Dalla sofferenza al benessere psichico, prendiamo in cura persone non patologie
La storia è delineata dagli estremi, dalle pareti che contengono il campo entro cui ciò che osserviamo accade. Così la storia dell’assistenza a chi soffre nell’animo si caratterizza per istanze contrapposte che si fronteggiano: biologismo versus psicologismo; patologizzazione versus negazione assoluta della patologia psichica; terapia scientifiche versus terapie alternative; coercizione alle cure versus assoluta libertà di scelta della cura.
In queste prese di posizione, che sempre più frequentemente caratterizzano il comune operare degli operatori della salute mentale, si rischia di perdere di vista l’oggetto del nostro operare: l’uomo.
Lontani da considerare l’Uomo come una monade isolata dall’esterno e dipendente unicamente dai propri neurotrasmettitori, occorre non cadere nell’eccesso opposto che considera l’Uomo unicamente come elemento di une rete di relazioni.
L’Uomo è incarnato ed è proprio grazie a questa incarnazione che tesse relazioni che influenzano la stessa carne di cui è costituito. Nell’affiancarsi alla sofferenza psichica occorre tenere in considerazione queste complesse variabili.
La presa in carico si svolge prendendo in considerazione il ruolo svolto dai neurotrasmettitori come quello svolto dalle proprie fantasie e dall’ambiente in cui l’essere umano è inserito.
----
Riporti la parte del brano sulla cura della sofferenza psichica compresa tra "Dalla sofferenza al" e "nostro operare: l’uomo.", estremi inclusi, sostituendo "versus" con "contro".

[Materiale estratto]
----
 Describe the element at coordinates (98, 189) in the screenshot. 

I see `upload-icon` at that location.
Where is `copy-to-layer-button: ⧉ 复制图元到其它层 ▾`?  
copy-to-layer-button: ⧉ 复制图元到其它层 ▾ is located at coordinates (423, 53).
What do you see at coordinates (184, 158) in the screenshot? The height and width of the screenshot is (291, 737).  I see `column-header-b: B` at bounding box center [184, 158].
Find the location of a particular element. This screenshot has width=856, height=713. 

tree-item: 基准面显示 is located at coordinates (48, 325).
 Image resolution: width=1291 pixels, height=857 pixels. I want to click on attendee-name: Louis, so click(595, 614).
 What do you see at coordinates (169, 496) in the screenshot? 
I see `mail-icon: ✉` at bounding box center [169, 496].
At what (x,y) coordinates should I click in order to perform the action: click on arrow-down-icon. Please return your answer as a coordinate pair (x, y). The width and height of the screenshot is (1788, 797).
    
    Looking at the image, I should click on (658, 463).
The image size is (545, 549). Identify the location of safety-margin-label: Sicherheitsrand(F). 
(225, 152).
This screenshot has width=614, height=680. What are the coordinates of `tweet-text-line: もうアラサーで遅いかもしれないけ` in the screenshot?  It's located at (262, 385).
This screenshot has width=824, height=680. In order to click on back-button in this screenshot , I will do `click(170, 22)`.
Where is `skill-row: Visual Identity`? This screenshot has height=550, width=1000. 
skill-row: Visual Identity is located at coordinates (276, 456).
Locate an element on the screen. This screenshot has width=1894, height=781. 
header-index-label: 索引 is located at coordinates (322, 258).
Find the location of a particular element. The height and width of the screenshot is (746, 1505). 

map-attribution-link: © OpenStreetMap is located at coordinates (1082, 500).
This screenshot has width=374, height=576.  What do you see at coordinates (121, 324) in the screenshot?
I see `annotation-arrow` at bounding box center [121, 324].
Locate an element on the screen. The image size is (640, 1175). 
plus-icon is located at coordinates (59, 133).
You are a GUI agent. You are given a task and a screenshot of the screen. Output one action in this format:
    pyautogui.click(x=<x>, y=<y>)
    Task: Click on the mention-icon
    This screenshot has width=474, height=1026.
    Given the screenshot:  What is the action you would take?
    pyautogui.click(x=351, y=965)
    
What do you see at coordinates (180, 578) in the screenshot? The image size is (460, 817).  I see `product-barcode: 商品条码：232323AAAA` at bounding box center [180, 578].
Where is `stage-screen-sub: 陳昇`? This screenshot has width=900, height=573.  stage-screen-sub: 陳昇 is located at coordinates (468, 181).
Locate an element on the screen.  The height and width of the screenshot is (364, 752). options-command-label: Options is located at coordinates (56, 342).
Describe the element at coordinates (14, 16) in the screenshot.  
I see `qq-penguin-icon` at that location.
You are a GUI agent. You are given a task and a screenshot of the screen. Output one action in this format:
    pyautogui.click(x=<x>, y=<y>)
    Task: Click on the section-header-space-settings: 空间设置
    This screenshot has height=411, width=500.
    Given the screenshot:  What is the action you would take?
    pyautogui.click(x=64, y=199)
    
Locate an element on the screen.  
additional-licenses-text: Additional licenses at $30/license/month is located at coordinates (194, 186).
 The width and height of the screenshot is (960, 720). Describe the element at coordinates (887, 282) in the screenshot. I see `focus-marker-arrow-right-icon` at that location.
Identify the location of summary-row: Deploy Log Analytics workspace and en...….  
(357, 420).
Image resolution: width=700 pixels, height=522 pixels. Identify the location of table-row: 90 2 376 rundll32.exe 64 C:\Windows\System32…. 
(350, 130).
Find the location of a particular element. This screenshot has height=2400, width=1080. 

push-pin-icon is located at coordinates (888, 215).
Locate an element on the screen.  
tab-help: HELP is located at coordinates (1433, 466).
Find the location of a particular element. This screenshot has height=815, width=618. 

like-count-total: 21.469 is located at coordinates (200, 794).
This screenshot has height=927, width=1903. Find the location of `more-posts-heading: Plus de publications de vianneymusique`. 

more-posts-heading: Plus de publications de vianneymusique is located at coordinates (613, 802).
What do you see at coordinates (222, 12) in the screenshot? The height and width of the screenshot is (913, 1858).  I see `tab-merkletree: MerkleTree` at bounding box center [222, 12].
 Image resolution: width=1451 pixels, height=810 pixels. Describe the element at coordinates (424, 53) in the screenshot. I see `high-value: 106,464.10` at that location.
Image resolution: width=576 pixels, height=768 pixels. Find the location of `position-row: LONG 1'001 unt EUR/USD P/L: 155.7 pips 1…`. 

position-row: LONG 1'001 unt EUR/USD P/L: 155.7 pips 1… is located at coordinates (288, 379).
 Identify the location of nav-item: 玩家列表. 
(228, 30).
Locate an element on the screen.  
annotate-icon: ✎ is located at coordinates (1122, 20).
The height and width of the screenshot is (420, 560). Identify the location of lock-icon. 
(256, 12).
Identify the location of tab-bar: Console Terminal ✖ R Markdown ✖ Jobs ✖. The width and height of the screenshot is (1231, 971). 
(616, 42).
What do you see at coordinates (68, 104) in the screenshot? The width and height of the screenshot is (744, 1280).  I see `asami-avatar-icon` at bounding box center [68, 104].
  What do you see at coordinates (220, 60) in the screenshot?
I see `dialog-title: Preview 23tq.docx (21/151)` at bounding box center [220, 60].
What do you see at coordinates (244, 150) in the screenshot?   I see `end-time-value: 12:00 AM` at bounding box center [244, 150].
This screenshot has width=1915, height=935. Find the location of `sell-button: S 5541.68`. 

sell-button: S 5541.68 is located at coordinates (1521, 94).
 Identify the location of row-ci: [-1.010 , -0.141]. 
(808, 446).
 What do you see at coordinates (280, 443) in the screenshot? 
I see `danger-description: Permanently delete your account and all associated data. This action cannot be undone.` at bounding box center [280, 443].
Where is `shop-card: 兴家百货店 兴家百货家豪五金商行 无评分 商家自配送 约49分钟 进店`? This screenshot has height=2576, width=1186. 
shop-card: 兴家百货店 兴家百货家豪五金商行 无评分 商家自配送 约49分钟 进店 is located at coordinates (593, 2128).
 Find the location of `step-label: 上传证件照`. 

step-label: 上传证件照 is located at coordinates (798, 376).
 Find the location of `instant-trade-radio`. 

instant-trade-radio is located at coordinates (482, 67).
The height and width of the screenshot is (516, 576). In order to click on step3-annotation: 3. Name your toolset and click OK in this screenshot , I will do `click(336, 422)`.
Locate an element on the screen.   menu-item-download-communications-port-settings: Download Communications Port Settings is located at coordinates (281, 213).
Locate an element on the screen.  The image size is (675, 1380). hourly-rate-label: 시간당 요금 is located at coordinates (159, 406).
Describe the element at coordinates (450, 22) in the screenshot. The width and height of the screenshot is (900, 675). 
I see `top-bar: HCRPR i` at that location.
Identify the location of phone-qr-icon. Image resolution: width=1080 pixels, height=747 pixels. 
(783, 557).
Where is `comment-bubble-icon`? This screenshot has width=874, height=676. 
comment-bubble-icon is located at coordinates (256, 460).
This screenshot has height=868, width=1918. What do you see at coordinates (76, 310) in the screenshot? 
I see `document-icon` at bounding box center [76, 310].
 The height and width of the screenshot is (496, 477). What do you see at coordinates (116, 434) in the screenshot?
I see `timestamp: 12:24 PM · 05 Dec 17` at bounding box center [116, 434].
----
[Risposta finale]
Dalla sofferenza al benessere psichico, prendiamo in cura persone non patologie
La storia è delineata dagli estremi, dalle pareti che contengono il campo entro cui ciò che osserviamo accade. Così la storia dell’assistenza a chi soffre nell’animo si caratterizza per istanze contrapposte che si fronteggiano: biologismo contro psicologismo; patologizzazione contro negazione assoluta della patologia psichica; terapia scientifiche contro terapie alternative; coercizione alle cure contro assoluta libertà di scelta della cura.
In queste prese di posizione, che sempre più frequentemente caratterizzano il comune operare degli operatori della salute mentale, si rischia di perdere di vista l’oggetto del nostro operare: l’uomo.